Records contained in a dataset
+--
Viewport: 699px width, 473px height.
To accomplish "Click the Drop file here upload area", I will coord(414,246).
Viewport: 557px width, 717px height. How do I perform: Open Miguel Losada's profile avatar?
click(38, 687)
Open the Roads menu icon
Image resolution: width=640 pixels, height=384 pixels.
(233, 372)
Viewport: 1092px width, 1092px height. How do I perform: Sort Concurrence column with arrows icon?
+--
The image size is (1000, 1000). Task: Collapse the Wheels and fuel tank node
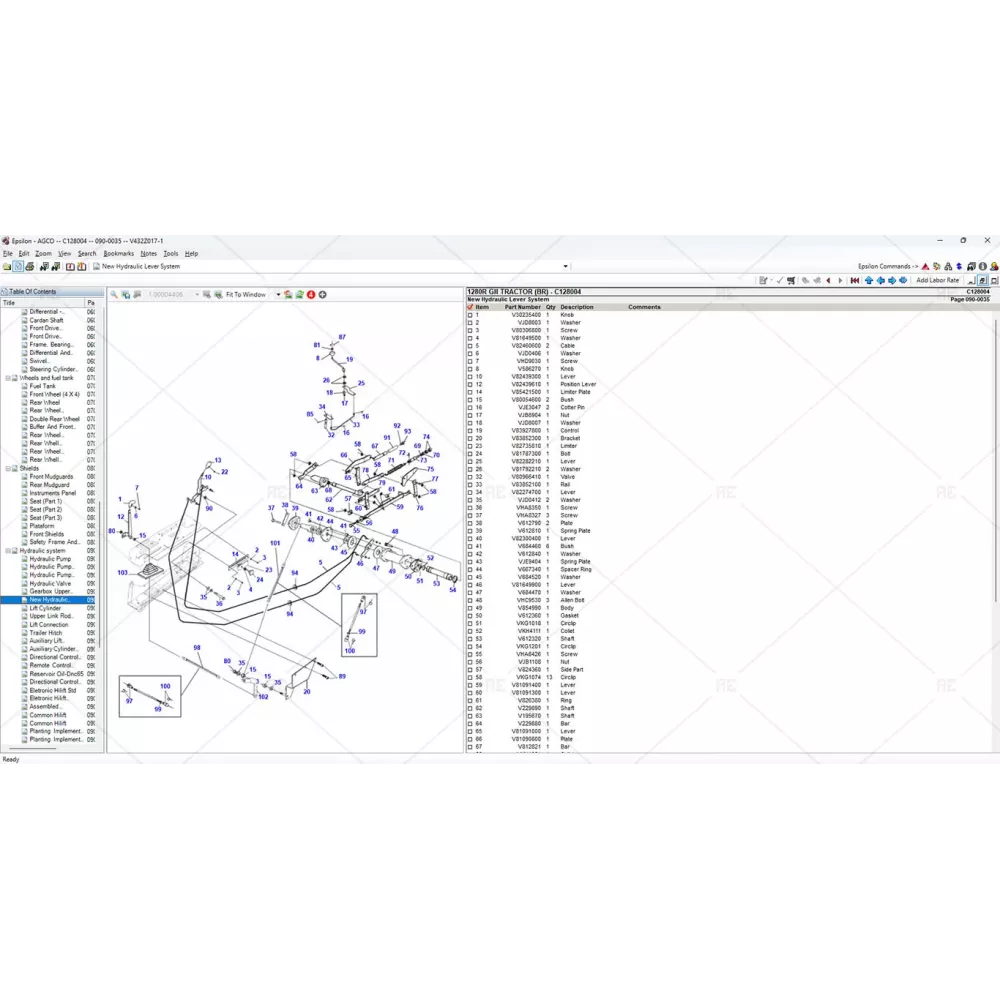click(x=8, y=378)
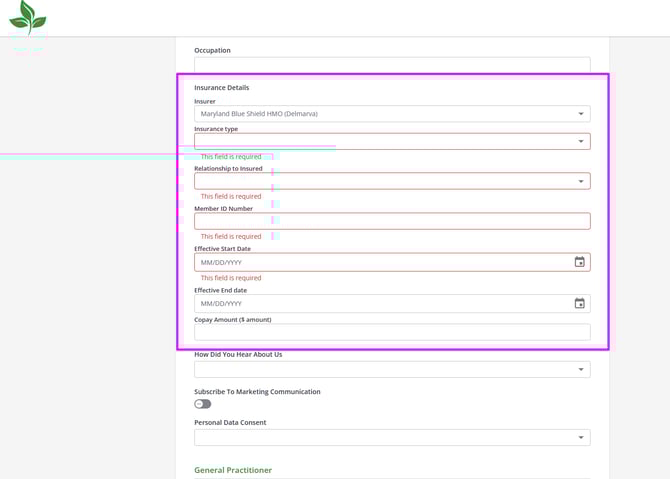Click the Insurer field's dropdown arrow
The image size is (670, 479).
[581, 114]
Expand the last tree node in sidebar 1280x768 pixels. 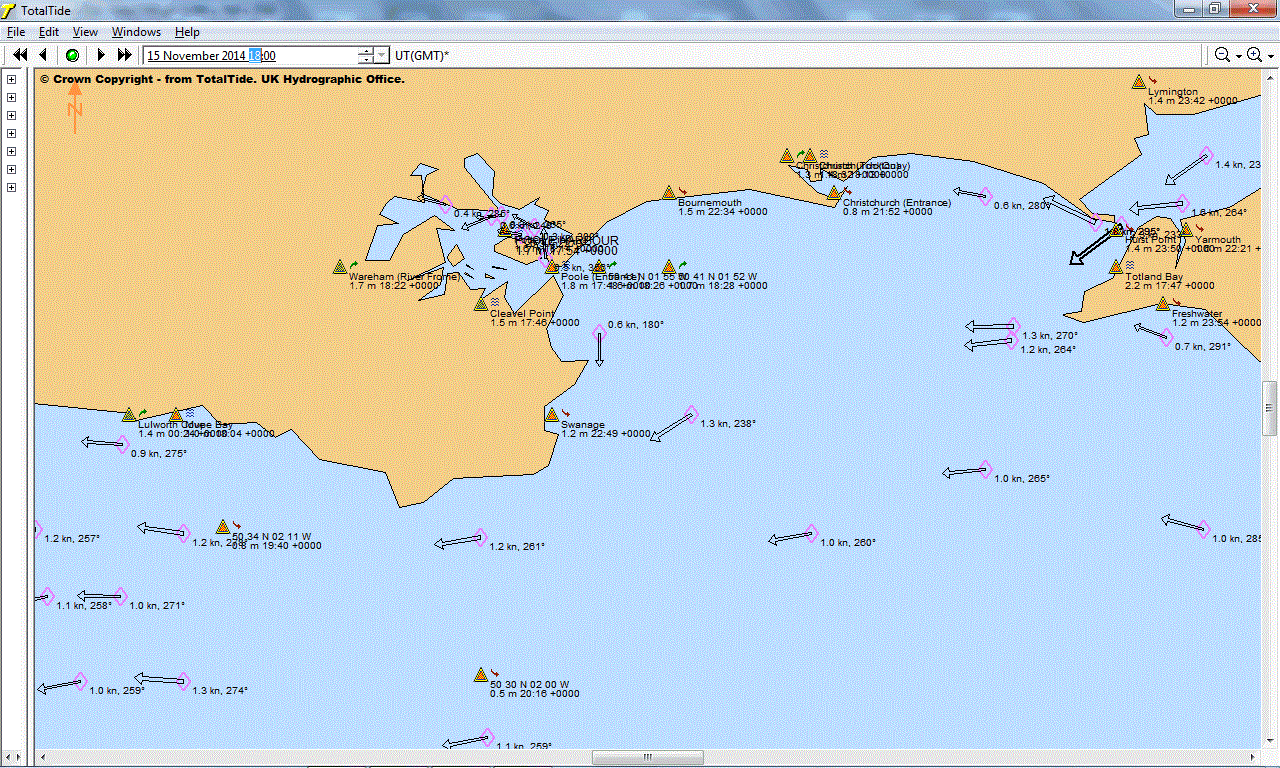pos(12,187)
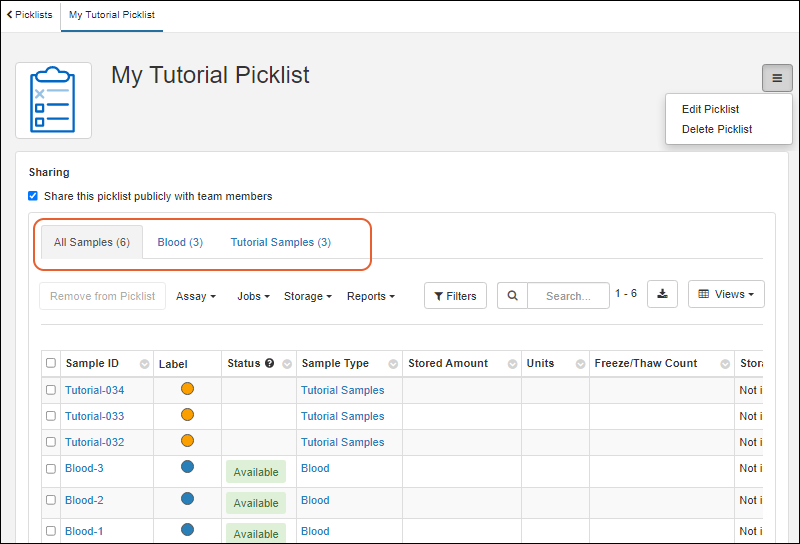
+--
# WHAT THIS TASK INVOLVES
Copy the records above verbatim from the line with "Viewport: 699px width, 473px height." to the line with "Viewport: 1092px width, 1092px", including both of those lines.

# FINAL RESULT
Viewport: 699px width, 473px height.
To accomplish "Click the Drop file here upload area", I will coord(414,246).
Viewport: 557px width, 717px height. How do I perform: Open Miguel Losada's profile avatar?
click(38, 687)
Open the Roads menu icon
Image resolution: width=640 pixels, height=384 pixels.
(233, 372)
Viewport: 1092px width, 1092px height. How do I perform: Sort Concurrence column with arrows icon?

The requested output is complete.